The Global Peace and Unity (GPU) event was a showcase of boy bands, albeit nasheed singers, stalls displaying the latest trends in modesty garb, people ‘ingesting sharia’ compliant food and speeches from some well respected movers and Shaykh-ers from the Islamic world.
The dust must surely be settling down now on all the media activity surrounding the annual extravaganza. But that’s assuming the dust saturated the atmosphere in the first place.
Apparently, the two-day event attracted a whopping 100,000 attendees and being in it’s fifth year of existence, one would expect a well-oiled and sophisticated PR machinery in place ready to promote the activities of such a large-scale event. Think again. Only last month, I contacted Islam Channel, the creators of the yearly GPU weekend, to make enquiries with their press relations team, who are non-existant. What is unfathomable, is how this channel without a PR defence line is still standing, especially with recent stories about Interpol red notices and Ofcom fines?
Apart from Lauren Booth’s declaration to the Islamic faith and Sayeeda Warsi’s non-attendance to the event, there was no other mainstream coverage of the event. With no positive coverage in any mainstream media platform and scarce coverage in some ethnic/Muslim media, it looks like the PR machinery needs more than just oiling.

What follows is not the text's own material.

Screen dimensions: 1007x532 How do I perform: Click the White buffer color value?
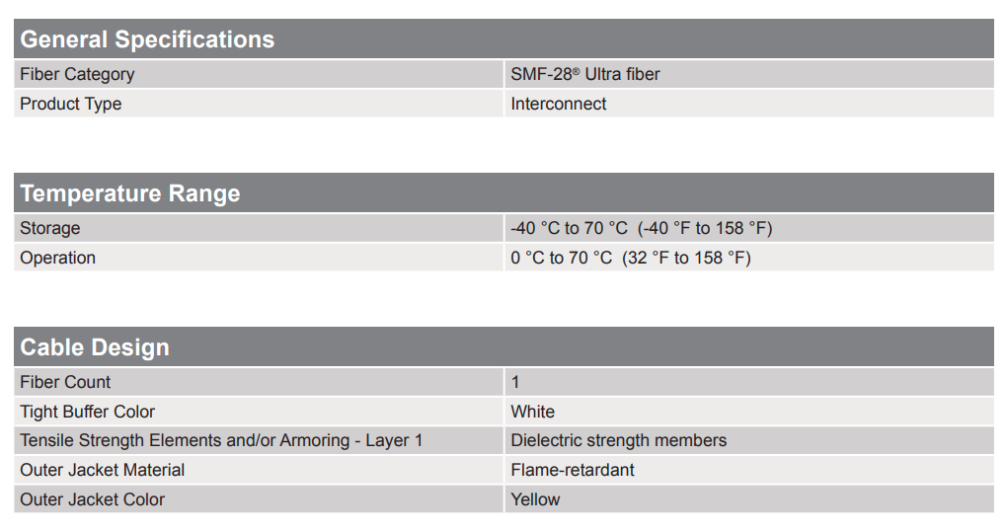tap(533, 412)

Why is the PR component to an annual event like GPU such a life-line? Being host to a large Muslim gathering, it goes without saying that structures need to be in place, armoured with lines ready to combat any Islamophobic and inaccurate coverage. The current socio-political climate makes this a fact of life. With poor PR preparation, look how the New York community centre Park 51 became transformed into a ‘Ground Zero mosque’ by the right-wing media blogosphere.
It’s also a disservice to the loyal attendees, who annually purchase tickets, bombard messages of support on Facebook and twitter and rarely criticise a brand that they are actually proud of. It’s a source of pride for many Muslims in the British community, a family event. Yet it feels like it’s all been a waste because media opportunities have not been capitalized
How such an event took place without a press office of sorts indicates the possibility of a non-existent PR strategy, poor allocation of funds and a lack of any strategic foresight from the leaders of the event.
So whilst the tabloids are consumed in questioning the presence of certain movers and Shaykh-ers as well as the absentees (Baroness Warsi), under the narrative of extremism, certain media might be more imaginative next year. Is it worth taking the risk without a PR team?